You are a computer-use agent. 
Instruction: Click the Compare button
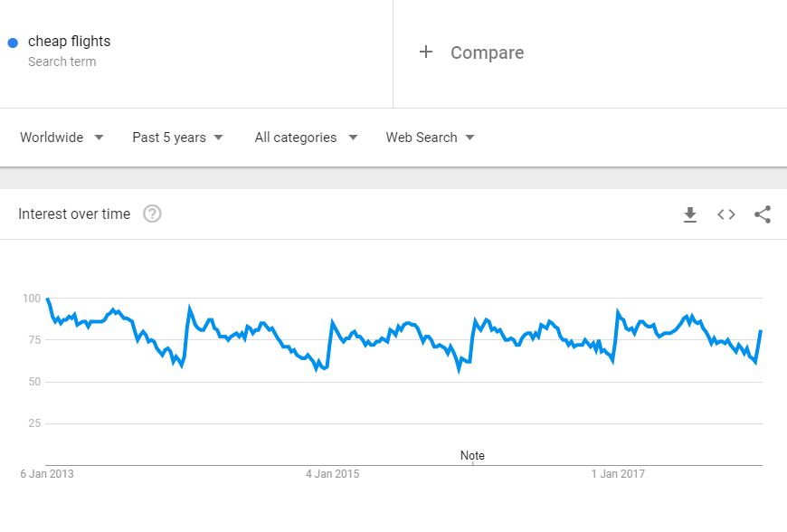(487, 52)
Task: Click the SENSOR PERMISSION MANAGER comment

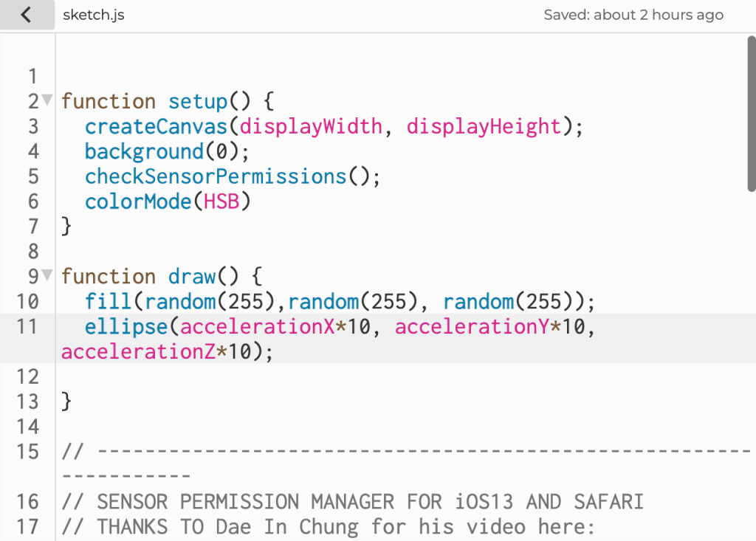Action: [x=353, y=502]
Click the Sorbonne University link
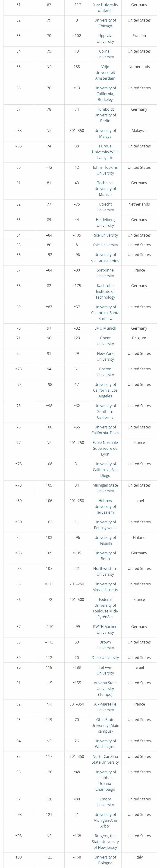160x868 pixels. point(105,273)
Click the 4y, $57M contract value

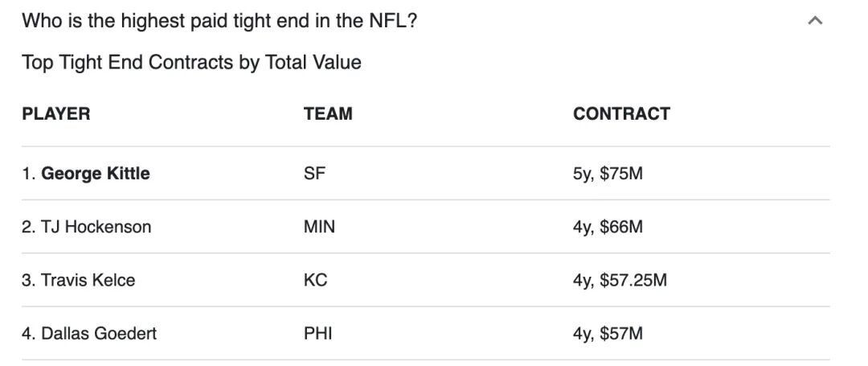608,333
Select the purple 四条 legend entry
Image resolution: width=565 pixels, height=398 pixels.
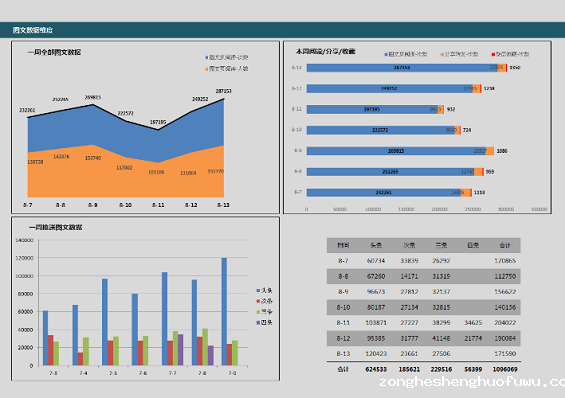click(x=264, y=323)
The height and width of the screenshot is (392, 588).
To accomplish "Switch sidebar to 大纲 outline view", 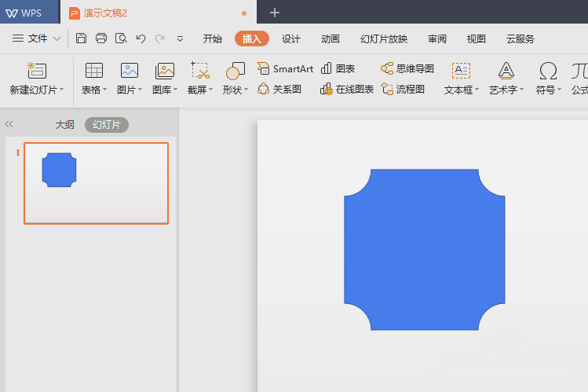I will coord(64,124).
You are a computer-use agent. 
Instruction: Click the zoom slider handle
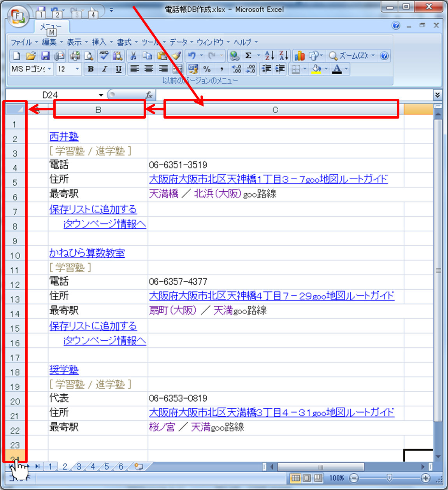(x=389, y=478)
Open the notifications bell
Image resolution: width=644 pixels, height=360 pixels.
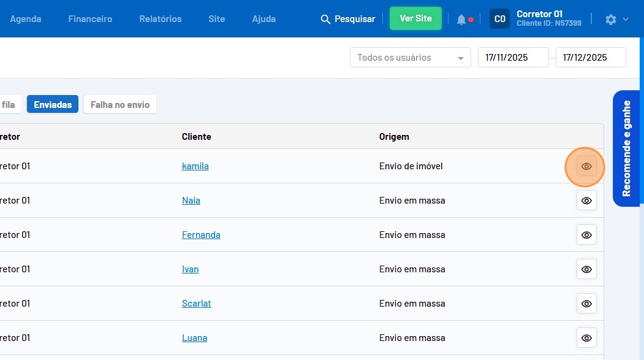tap(461, 20)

▬▬▬

Could the lines from the first entry through the line that contains "The height and" be copied exactly, with all pictures left out?

▸ SOLUTION:
You are a computer-use agent. 
Instruction: Click the Compare button
(487, 52)
Task: Click the SENSOR PERMISSION MANAGER comment

Action: [x=353, y=502]
Click the Sorbonne University link
160x868 pixels. point(105,273)
Click the 4y, $57M contract value

608,333
Select the purple 四条 legend entry
Image resolution: width=565 pixels, height=398 pixels.
click(x=264, y=323)
The height and width of the screenshot is (392, 588).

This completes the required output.